### PROBLEM DESCRIPTION
What is needed is the run of lines from the one with "Given: Click the bold 'Note:' label" through the close of the data, set down exactly.

Start of EXTRACTED INFORMATION

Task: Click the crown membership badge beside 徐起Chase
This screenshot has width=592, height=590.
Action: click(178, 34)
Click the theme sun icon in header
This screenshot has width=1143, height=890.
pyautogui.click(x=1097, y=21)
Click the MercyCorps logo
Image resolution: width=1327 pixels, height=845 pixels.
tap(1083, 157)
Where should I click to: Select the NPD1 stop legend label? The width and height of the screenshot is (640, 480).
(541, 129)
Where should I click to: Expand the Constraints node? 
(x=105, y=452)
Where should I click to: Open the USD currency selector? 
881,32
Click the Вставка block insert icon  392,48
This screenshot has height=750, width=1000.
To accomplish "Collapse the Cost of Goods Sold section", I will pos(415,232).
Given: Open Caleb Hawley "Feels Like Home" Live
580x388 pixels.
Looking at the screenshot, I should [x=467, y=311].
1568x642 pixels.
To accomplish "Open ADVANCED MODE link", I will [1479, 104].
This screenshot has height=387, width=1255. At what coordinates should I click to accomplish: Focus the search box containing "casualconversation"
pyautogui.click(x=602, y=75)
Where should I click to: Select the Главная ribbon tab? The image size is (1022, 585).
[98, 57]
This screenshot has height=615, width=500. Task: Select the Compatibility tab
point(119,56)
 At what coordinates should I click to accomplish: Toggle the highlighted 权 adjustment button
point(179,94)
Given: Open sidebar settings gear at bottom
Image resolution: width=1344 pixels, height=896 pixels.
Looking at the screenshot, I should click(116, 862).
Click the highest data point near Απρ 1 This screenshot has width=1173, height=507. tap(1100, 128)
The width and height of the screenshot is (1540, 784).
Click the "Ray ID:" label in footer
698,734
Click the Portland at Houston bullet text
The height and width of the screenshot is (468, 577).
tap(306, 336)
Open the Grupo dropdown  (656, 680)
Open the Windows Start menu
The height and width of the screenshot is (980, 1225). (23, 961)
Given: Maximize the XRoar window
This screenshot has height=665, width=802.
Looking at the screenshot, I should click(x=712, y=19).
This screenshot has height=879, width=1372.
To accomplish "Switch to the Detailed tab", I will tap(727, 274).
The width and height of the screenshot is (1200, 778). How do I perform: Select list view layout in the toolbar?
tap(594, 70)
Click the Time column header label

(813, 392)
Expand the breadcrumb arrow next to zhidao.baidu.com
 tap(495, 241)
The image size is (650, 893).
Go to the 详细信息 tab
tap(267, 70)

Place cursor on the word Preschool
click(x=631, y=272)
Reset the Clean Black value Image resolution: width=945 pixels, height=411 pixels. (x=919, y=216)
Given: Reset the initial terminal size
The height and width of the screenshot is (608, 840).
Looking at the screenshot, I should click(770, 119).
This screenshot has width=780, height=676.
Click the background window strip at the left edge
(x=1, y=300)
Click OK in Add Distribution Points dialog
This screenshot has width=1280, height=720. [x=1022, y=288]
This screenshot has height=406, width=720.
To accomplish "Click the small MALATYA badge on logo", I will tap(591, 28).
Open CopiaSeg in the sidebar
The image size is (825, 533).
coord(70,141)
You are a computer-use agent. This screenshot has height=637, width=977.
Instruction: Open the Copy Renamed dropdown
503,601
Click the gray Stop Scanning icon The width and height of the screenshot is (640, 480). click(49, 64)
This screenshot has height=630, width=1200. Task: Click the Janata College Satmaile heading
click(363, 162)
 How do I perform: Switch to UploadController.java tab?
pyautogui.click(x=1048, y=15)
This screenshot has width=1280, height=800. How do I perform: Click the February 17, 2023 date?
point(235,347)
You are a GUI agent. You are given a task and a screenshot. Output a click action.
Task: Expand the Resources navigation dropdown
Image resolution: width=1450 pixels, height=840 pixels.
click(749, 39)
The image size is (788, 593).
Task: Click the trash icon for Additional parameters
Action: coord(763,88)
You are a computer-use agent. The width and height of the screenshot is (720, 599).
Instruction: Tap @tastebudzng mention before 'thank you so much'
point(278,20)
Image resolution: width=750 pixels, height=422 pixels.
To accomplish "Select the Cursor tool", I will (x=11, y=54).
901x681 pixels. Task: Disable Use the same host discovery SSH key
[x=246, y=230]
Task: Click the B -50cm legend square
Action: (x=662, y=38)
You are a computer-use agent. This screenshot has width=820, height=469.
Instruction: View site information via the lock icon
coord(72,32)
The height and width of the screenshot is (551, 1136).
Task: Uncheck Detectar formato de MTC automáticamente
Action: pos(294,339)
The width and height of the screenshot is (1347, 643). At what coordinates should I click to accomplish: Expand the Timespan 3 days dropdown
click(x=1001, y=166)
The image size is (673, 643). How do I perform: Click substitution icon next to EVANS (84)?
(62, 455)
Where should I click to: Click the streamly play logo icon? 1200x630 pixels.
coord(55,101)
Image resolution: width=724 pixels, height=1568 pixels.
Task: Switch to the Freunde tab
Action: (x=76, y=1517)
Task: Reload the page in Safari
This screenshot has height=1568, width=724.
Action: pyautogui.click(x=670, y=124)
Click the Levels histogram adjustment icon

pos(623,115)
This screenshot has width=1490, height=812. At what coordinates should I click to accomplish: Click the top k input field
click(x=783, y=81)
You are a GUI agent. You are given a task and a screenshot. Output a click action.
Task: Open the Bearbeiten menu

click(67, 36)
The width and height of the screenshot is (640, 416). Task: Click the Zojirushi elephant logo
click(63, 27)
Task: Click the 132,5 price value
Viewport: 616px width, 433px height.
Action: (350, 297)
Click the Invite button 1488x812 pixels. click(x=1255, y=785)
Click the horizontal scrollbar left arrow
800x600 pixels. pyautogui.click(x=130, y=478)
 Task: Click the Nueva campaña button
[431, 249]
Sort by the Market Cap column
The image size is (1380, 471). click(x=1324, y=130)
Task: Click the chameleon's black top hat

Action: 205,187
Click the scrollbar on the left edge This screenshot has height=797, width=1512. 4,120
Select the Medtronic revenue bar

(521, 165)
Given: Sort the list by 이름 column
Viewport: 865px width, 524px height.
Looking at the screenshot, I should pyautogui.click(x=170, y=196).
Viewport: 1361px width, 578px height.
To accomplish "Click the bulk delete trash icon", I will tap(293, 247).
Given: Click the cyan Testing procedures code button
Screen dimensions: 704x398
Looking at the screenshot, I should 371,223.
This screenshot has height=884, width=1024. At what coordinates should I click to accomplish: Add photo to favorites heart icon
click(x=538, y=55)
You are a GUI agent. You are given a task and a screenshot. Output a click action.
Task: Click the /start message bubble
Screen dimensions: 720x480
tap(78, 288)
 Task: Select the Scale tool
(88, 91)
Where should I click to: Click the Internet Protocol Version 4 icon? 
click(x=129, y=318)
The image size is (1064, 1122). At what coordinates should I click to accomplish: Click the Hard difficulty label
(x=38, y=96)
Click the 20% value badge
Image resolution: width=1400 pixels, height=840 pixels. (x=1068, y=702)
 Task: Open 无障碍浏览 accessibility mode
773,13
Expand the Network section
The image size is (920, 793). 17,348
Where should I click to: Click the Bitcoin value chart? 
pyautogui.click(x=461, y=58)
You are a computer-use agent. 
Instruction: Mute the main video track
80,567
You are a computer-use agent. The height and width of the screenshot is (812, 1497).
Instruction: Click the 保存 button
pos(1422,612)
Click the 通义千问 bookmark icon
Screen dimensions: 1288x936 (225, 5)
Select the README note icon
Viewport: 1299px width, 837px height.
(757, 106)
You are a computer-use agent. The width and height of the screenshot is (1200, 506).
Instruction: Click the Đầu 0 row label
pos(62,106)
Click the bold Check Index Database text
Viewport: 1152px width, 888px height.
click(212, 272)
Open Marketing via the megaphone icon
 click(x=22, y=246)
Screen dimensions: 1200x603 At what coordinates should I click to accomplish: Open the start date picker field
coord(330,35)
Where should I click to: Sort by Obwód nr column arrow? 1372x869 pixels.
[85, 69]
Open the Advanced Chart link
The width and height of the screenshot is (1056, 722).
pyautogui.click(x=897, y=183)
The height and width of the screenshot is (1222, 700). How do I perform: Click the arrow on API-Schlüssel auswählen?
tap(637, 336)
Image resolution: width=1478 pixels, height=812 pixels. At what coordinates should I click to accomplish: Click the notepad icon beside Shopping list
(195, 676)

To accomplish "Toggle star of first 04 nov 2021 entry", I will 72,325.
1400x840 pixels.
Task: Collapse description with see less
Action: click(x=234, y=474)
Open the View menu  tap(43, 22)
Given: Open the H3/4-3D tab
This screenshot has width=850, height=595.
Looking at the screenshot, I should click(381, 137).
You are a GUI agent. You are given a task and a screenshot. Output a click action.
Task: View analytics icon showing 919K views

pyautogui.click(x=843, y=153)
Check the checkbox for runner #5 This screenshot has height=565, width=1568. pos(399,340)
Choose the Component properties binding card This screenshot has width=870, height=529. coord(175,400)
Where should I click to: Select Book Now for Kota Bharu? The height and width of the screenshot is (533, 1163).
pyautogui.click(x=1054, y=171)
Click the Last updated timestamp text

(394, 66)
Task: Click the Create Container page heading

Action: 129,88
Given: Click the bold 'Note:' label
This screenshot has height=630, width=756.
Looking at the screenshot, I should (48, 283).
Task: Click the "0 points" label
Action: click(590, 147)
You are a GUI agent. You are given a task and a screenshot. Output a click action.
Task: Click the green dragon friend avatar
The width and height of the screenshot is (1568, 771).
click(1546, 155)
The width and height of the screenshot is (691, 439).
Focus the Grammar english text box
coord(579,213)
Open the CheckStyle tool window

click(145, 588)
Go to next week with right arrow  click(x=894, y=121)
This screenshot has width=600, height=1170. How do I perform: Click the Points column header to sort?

End of EXTRACTED INFORMATION

### EXERCISE RESULT
Given: Click the bold 'Note:' label
This screenshot has height=630, width=756.
Looking at the screenshot, I should (48, 283).
Task: Click the "0 points" label
Action: click(590, 147)
You are a GUI agent. You are given a task and a screenshot. Output a click action.
Task: Click the green dragon friend avatar
The width and height of the screenshot is (1568, 771).
click(1546, 155)
The width and height of the screenshot is (691, 439).
Focus the Grammar english text box
coord(579,213)
Open the CheckStyle tool window

click(145, 588)
Go to next week with right arrow  click(x=894, y=121)
This screenshot has width=600, height=1170. How do I perform: Click the Points column header to sort?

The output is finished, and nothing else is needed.